First painted on paper in watercolour and gouache, the miniaturists gradually evolved towards painting on ivory, with later artists such as Rosalba Carriera achieving great luminosity on this surface. Miniatures continued to be greatly esteemed, especially in England, but their second great flowering came when court painting was revived under the influence of Joshua Reynolds and Gainsborough. Miniaturists George Engleheart and Richard Cosway were among the leading artists during the period 1750-1850. In France, too, even after the Revolution, miniatures enjoyed great success, with Jean-Urbain Guerin and Jean-Baptiste Isabey using their great skills to combine simplicity of line and form with exactitude of subject matter. Photography's invention sounded the death knell for miniatures.

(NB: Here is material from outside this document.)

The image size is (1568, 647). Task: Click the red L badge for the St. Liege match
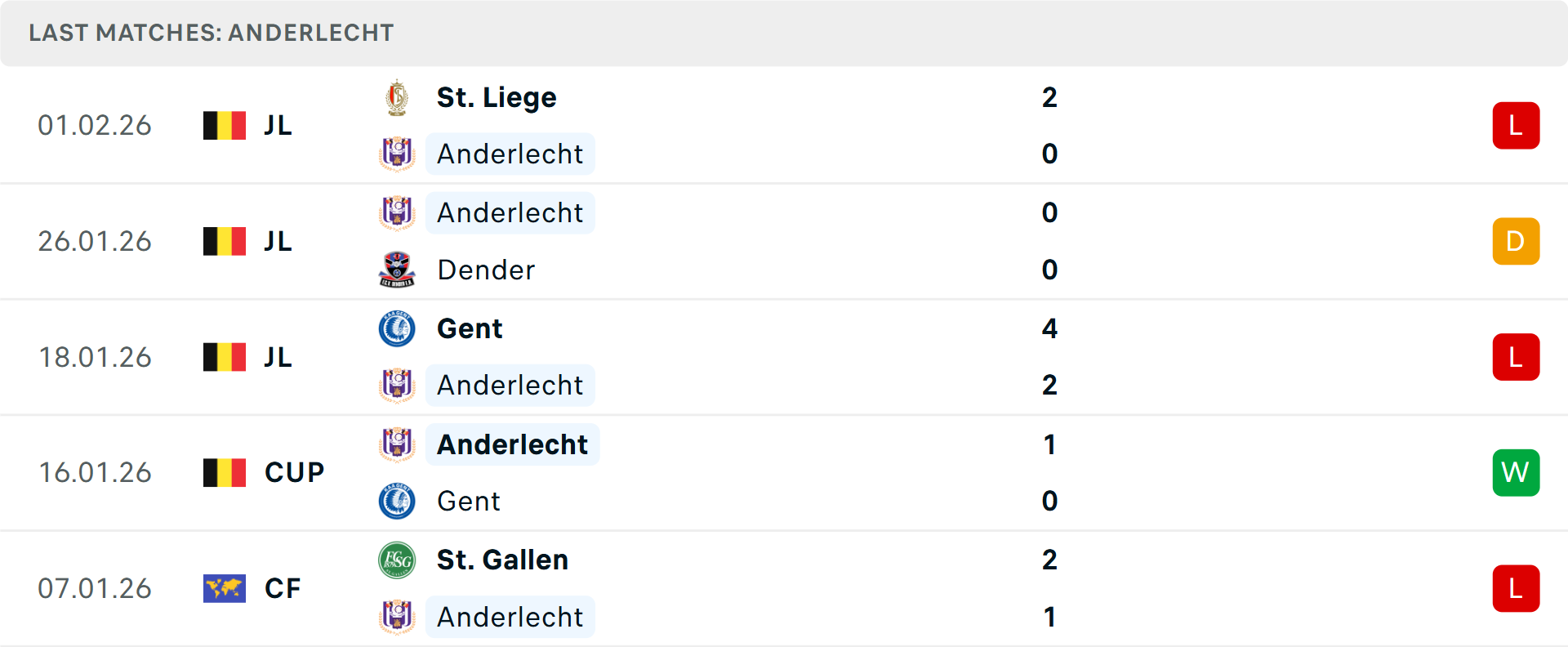[1516, 125]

As I gazed at the exquisite small images in the book I had found, I could not help reflecting on the difference between these works of art which served as portrait-records of all manner of people down the ages and the small thumbnail photos we all post on websites like Facebook today as representative of ourselves for others to see.

One of the most wonderful collections of miniatures is held by the Wallace Collection, Hertford House, in London's Manchester Square. The collection dated mainly from the 17th and 18th century, and the variety and jewel-like quality of these miniatures have always remained fixed vividly in my memory. Well worth a visit. Of course, the other two London museums boasting important collections of miniatures are the V & A and the National Portrait Gallery. Another small and lovely collection I happened on is at the Gibbes Museum in Charleston, SC - again with the British heritage influencing the commission of many of these miniatures by the early South Carolinians.

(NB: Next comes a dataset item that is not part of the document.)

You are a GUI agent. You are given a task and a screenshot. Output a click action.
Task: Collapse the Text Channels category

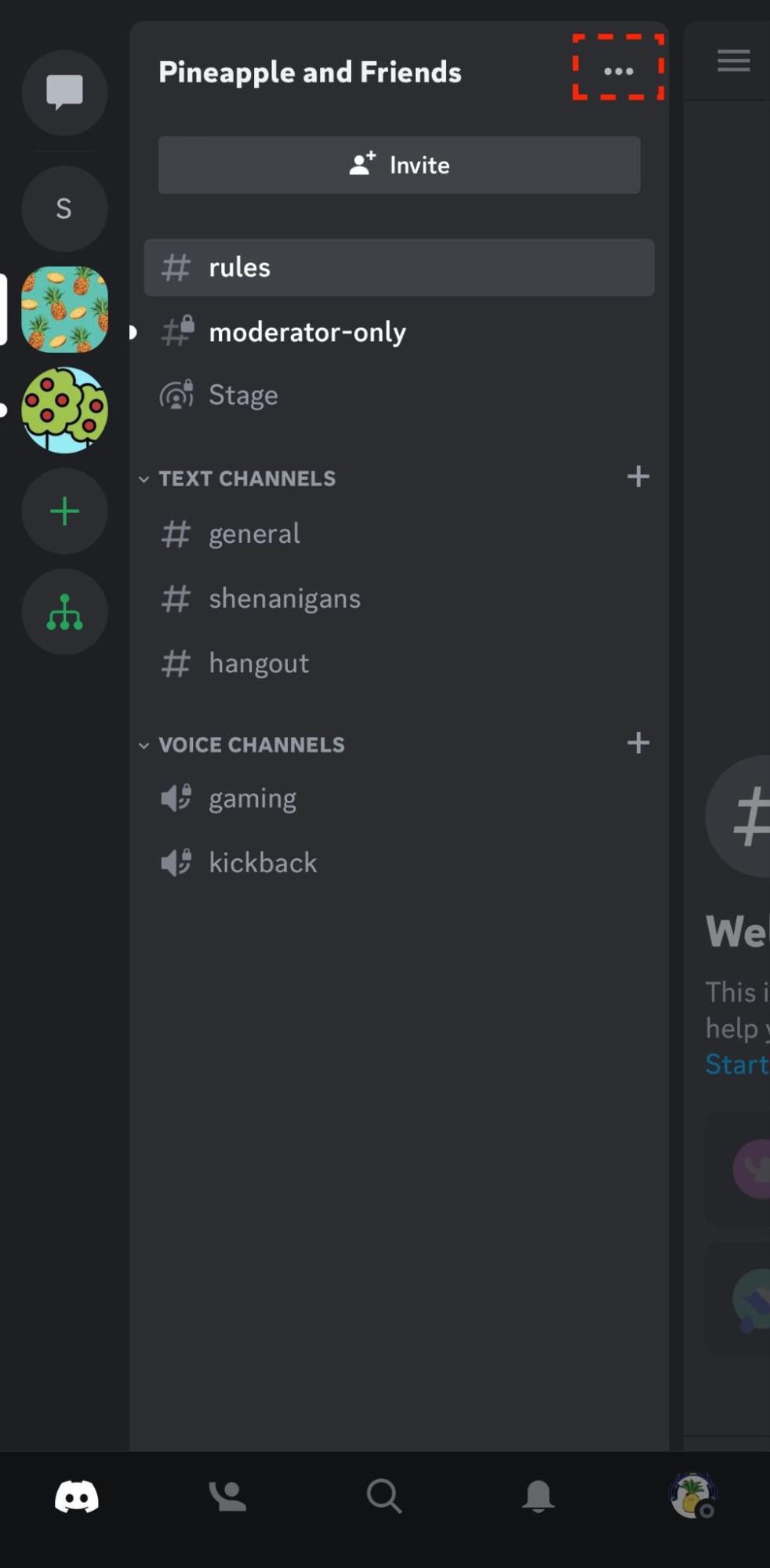(246, 478)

I always love the many coincidences in life that come along. In the case of finding this book on miniatures, it drove home to me the interesting technical considerations a miniaturist has. Size and thus proportions, the amount of information to include and the technical considerations of surface, paint medium and even the format of a circle, the normal shape for a miniature (although rectangles were used)... these are very specific parameters. The coincidence in this case was that I have been recently using the format of artists' trading cards, 2 1/2 x 3 1/2", to paint and draw as an experiment. This small size presents a whole new set of considerations and requirements, particularly in terms of composition - fun to try out! But it has already left me with a heightened sense of respect for those great limners of earlier times. They were great masters.